Training Afghan troops, police and border guards, however, is proving to be a slow and frustrating process, hampered by corruption, illiteracy, ethnic rivalries and logistical problems, and carried out in the shadow of doubts about what kind of government the troops are serving.
Finally, Obama must reckon with domestic economic pressures. The unemployment rate reached 10.2 percent in October, the highest since 1983, and there are growing fears that changes in the nation's health care system could send the federal budget deficit even higher.
Obama campaigned saying that he'd fund the Iraq and Afghanistan wars from the defense budget, but Adm. Michael Mullen, the chairman of the Joint Chiefs of Staff, said last week that the Afghan war — which some administration officials privately concede could cost $700 billion to $1 trillion — might require a supplemental funding bill next year.
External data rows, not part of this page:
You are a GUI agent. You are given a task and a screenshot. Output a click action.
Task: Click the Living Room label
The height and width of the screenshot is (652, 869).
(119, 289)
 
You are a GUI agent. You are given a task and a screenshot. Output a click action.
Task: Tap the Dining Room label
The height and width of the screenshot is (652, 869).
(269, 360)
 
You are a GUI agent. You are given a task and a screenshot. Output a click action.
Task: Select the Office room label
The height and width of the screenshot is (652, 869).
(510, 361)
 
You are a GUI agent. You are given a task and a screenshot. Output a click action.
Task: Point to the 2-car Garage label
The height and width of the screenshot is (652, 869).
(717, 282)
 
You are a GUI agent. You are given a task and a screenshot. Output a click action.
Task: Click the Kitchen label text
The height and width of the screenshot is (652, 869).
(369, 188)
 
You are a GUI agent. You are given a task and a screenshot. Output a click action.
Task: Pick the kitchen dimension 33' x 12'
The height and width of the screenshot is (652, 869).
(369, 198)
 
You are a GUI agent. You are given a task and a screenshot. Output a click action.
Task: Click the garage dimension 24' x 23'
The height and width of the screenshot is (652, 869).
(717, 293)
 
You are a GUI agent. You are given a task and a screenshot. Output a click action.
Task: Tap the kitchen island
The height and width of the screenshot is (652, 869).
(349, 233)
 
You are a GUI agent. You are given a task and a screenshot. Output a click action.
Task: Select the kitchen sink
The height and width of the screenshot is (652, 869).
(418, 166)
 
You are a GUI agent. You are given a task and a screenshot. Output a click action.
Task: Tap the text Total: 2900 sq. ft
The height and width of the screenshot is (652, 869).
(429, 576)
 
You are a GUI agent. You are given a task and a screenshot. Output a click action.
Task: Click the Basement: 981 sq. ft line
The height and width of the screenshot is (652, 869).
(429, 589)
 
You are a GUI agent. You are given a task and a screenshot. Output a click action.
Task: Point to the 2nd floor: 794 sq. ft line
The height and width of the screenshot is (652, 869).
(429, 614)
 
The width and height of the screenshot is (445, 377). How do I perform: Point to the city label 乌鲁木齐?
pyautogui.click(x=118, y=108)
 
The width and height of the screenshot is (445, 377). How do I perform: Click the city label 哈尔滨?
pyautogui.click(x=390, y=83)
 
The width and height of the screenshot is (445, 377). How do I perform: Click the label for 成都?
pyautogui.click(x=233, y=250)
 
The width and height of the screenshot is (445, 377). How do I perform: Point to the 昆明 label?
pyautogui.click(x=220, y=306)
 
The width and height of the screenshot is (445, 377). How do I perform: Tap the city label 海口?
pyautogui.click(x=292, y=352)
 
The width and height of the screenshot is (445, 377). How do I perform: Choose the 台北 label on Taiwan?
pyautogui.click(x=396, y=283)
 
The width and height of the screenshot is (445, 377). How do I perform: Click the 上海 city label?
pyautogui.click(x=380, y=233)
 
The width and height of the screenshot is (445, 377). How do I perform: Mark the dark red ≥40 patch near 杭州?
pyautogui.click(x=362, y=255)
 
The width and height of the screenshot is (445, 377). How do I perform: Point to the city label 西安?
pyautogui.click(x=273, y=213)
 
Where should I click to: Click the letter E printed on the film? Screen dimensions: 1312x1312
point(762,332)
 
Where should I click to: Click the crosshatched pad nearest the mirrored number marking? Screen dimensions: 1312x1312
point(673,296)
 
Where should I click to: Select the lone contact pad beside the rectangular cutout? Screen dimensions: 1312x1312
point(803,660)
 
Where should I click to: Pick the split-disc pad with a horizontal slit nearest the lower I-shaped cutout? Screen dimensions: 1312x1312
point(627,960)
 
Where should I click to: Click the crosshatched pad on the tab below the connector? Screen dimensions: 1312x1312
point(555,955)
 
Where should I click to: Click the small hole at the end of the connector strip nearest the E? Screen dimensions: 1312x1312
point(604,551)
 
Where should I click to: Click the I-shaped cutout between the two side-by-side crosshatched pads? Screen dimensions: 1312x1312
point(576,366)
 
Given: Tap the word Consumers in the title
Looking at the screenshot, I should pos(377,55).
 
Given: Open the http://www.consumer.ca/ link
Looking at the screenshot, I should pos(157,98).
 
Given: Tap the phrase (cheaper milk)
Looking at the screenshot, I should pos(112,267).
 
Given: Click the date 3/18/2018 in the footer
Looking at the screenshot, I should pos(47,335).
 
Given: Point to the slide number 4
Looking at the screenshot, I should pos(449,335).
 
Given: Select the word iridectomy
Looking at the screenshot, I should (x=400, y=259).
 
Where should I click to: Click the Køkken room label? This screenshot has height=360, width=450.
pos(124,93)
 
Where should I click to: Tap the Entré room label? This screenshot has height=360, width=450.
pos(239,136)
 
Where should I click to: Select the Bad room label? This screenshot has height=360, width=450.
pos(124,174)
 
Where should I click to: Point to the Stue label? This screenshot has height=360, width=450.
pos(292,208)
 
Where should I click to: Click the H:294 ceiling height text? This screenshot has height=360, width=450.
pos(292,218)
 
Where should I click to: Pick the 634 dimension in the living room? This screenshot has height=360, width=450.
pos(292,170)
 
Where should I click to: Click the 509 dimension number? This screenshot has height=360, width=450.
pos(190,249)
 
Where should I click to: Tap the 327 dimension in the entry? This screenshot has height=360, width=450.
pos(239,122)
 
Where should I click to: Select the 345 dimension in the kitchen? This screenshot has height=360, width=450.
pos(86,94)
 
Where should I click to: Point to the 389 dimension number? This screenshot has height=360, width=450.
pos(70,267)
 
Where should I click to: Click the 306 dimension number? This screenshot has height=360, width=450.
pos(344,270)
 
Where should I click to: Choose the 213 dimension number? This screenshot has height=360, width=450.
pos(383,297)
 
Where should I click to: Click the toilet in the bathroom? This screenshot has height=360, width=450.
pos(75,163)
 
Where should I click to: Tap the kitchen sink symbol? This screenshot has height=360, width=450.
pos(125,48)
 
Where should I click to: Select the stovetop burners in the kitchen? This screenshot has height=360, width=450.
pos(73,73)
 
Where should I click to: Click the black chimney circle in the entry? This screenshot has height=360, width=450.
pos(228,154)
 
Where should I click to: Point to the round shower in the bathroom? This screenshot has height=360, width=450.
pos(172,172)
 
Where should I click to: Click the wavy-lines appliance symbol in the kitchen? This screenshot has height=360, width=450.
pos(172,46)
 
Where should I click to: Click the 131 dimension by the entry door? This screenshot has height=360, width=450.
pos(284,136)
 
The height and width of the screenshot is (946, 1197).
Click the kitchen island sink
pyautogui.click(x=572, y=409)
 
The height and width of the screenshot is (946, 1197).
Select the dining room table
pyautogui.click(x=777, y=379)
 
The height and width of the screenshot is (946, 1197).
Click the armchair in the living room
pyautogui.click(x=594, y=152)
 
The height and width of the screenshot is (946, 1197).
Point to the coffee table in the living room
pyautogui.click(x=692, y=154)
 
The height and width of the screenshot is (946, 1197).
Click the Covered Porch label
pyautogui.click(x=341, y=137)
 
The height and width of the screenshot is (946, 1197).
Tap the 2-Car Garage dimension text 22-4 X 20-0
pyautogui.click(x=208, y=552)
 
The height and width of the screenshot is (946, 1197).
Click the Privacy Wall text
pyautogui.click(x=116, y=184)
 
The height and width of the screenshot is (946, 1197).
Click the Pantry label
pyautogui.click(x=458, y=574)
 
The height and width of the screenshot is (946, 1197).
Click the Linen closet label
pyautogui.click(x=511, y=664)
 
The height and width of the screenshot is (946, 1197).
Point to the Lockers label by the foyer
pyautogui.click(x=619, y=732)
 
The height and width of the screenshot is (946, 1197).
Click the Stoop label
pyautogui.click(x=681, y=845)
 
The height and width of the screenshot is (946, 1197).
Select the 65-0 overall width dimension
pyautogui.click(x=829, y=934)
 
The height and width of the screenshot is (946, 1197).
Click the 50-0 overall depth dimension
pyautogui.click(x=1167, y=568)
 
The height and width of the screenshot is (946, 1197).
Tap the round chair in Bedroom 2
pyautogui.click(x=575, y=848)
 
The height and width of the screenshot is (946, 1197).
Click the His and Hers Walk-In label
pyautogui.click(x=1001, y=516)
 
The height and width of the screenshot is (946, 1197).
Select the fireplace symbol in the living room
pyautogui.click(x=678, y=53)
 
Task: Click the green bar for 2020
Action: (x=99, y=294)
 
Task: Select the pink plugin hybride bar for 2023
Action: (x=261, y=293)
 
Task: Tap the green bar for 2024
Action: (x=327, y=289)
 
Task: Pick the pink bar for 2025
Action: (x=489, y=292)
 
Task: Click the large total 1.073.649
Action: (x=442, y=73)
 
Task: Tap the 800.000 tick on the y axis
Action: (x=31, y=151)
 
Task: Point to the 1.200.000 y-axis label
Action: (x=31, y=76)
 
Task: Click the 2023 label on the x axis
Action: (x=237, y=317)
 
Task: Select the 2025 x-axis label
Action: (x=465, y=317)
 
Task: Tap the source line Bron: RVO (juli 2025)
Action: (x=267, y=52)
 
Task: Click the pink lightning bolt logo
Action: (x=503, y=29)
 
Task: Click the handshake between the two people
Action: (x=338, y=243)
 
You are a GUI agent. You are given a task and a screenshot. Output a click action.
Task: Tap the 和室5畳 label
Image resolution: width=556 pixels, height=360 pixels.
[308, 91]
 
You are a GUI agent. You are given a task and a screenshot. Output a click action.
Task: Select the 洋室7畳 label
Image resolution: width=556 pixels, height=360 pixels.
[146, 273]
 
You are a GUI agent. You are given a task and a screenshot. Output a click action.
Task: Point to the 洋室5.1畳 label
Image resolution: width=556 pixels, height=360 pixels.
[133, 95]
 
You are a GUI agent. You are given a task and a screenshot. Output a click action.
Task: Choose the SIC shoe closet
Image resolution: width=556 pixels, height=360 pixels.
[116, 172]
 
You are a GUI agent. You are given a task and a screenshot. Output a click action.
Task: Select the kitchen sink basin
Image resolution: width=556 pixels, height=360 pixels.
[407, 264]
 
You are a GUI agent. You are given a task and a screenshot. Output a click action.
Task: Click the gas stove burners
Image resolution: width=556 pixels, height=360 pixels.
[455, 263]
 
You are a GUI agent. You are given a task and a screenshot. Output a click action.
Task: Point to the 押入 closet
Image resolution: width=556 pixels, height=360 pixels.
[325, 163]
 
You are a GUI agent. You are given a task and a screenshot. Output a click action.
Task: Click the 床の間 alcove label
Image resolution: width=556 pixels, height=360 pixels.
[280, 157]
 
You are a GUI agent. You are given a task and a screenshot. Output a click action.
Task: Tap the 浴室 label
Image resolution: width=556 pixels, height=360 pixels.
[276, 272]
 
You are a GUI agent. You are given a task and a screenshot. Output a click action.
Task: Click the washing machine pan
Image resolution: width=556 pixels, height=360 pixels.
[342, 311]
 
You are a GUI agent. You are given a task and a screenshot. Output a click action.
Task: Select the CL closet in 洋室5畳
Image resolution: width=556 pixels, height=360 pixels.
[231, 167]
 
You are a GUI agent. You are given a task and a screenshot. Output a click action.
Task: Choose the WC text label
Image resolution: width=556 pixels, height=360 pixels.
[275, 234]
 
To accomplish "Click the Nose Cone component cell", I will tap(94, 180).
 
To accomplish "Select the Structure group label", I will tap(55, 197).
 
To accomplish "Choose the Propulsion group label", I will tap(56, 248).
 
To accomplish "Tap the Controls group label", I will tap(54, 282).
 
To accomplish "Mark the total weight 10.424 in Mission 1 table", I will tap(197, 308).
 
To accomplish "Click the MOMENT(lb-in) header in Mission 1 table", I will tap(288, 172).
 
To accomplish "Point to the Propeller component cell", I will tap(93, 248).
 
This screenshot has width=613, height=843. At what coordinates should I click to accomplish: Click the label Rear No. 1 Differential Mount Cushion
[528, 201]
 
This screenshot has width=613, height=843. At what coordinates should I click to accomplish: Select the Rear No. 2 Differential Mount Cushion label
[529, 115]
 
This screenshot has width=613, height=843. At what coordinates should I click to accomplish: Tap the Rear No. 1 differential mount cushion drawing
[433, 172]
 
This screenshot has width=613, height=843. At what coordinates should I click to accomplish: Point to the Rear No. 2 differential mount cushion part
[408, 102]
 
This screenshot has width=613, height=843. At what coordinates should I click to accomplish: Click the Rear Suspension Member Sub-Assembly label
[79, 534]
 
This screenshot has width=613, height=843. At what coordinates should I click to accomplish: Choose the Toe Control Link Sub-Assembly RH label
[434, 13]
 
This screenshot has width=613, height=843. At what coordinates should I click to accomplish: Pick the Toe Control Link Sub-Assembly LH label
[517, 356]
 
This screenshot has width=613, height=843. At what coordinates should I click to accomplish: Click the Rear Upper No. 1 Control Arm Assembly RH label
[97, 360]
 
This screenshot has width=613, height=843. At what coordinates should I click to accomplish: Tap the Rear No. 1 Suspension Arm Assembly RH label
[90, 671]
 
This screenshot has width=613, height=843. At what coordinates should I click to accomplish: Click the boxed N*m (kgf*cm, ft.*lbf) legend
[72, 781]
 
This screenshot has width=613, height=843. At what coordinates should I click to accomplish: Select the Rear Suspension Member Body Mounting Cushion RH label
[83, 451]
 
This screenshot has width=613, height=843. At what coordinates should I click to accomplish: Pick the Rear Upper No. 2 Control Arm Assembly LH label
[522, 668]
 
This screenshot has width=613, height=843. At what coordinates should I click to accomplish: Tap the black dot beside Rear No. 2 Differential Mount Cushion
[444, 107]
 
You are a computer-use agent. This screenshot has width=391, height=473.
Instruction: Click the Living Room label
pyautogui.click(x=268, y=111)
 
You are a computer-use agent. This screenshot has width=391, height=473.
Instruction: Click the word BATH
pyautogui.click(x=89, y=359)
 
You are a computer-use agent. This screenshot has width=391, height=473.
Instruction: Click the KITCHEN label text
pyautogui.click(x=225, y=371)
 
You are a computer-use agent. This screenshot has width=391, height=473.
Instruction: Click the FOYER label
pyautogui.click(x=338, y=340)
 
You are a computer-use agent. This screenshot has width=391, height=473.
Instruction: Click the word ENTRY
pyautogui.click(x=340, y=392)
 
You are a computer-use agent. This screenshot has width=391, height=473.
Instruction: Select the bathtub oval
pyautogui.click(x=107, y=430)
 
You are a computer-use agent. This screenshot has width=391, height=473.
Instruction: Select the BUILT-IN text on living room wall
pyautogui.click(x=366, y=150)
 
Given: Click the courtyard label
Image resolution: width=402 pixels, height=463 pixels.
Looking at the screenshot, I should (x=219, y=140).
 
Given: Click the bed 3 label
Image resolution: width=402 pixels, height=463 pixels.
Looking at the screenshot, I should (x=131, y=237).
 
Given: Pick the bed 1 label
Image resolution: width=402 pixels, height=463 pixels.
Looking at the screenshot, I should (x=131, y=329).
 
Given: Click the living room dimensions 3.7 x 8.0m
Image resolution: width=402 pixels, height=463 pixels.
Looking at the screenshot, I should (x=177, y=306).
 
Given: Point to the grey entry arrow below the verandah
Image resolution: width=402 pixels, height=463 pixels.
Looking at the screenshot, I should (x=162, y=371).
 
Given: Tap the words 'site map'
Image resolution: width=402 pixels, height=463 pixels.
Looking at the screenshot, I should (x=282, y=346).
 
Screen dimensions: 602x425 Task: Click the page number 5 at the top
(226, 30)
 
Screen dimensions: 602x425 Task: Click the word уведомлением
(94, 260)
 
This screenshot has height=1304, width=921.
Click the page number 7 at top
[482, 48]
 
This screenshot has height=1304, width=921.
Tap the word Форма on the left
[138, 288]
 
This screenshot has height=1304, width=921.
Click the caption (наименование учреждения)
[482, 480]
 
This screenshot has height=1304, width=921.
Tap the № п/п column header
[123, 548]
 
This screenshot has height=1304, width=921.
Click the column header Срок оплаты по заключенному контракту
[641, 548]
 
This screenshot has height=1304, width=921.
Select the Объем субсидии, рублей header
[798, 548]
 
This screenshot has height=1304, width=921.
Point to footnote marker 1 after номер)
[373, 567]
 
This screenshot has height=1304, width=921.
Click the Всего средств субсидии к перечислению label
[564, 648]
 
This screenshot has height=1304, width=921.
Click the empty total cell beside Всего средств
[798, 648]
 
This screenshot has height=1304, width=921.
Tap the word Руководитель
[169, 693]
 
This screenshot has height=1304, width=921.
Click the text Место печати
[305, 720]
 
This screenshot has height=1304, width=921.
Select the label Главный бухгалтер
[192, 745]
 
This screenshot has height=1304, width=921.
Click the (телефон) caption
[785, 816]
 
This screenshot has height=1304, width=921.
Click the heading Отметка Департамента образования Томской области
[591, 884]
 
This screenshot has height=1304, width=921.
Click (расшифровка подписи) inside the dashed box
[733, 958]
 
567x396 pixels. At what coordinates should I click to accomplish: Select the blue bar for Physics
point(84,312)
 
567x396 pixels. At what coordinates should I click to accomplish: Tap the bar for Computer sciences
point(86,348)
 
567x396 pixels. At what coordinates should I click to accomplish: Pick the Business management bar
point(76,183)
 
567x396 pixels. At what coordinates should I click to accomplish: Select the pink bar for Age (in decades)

Among the cost estimates the Pentagon is considering is $1 trillion over 10 years, two senior defense officials told McClatchy.
Because of these pressures, it's become "highly likely that the administration would send more troops," said Paul Pillar, the director of Strategic Studies at Georgetown University. "Then it is a matter of degree," particularly given the struggling U.S. economy.
For all the debate and deliberation, however, the proposed new deployments still may not answer the fundamental question about Afghanistan, Pillar said: Would a Taliban-controlled Afghanistan pose a threat to the United States?